With the gh-link card, which already interoperates with almost all ATM machines in the country, customers can use it to make payments online for merchandise the purchase from e-commerce platforms.
The second product, GhIPSS Instant Pay (GIP), enables individuals and organisations to effect instant bank transfer of funds from an account to another, where the recipient can access the fund instantly. Until now, transferred funds could only be accessed within 24 hours and 48 hours.
This is, therefore, a great breakthrough in the quest to promote the use of electronic cash for transactions, removing the physical handling of cash which come with challenges. The challenges include the loss of money to robbery, high cost of printing new currency to replace worn-out notes and high incidence of armed robbery.
It is imperative to point out that the cashlessness of rich societies account for the low level of armed robbery in those countries, as the robbers there direct their energies to finding their booties at bank vaults or bullions.
The cash is locked up in bank accounts, insurance and long term investments and controlled by smart cards, on the Internet and direct instant transfers.
The Chief Executive Officer of GhIPSS, Mr Archie Hesse, said the products were in response to market requests. “The service is demand-driven as banks and their clients have been calling for it,” he said, adding that “at the moment we have the ACH direct debit, same day or next day, but we don’t have an instant pay and this is an opportunity.”
The gh-link e-Commerce also complements the ATM services with the online payment option.
Dr Quaynor, who introduced internet to Ghana, believes that the payments challenge would spur growth in other ancillary businesses.
“There will be companies that will see opportunities to do fast deliveries; the technical community will also become energised to develop solutions around the payments platform. Then there will be online merchants that will get onto the business,” he projected.
“It’s an exciting period in that a catalytic change is about to occur. Once you remove the payments as a barrier other things can follow,” he emphasised.
A number of online merchants have thrown their weight behind the two services that had been introduced.
Tisu is a Ghanaian online discount shop which sources from suppliers, wholesalers and retailers at discounts and post same online for merchandise. Its Head of Business Development, Mr Albert Boateng, told the GRAPHIC BUSINESS that their main challenge had been paying for sales made online.
“Currently, we operate on cash on delivery basis. But we also have partnership with mPower through which we accept international cards such as MasterCard and Visa Cards. We also give customers option to pay with Mobile Money. But with the introduction of gh-link, we have more options.
Mr Boateng believes that the gh-link e-Commerce service could make transactions faster and more secure. Tisu is hoping to work closely with banks to activate the GhIPSS Instant Pay (GIP).
The Chief Executive Officer of Zoobashop, Mr Albert Biga, also believes both services will greatly deepen e-Commerce since payments remained the biggest impediment to emerging business’ growth.
Thriving transfers market
Beyond working to make it a reality, the success and market acceptability of the two products are now said to be beyond the control of GhIPSS and lies with the market, the banks being the first port of call.

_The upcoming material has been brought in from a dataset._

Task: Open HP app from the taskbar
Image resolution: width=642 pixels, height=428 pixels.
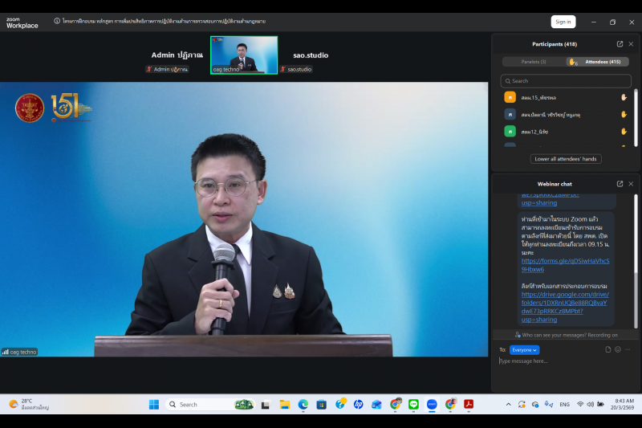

Again from the view of the Internet and information technology guru, “this is because once you have two problems preventing the emergence of a sector, if you remove one the chances are it would organically affect the introduction of the other.
Dr Quaynor said payment was a problem which had now been solved and that the expectation was the natural development of merchandise, technical expertise and logistics to join the network.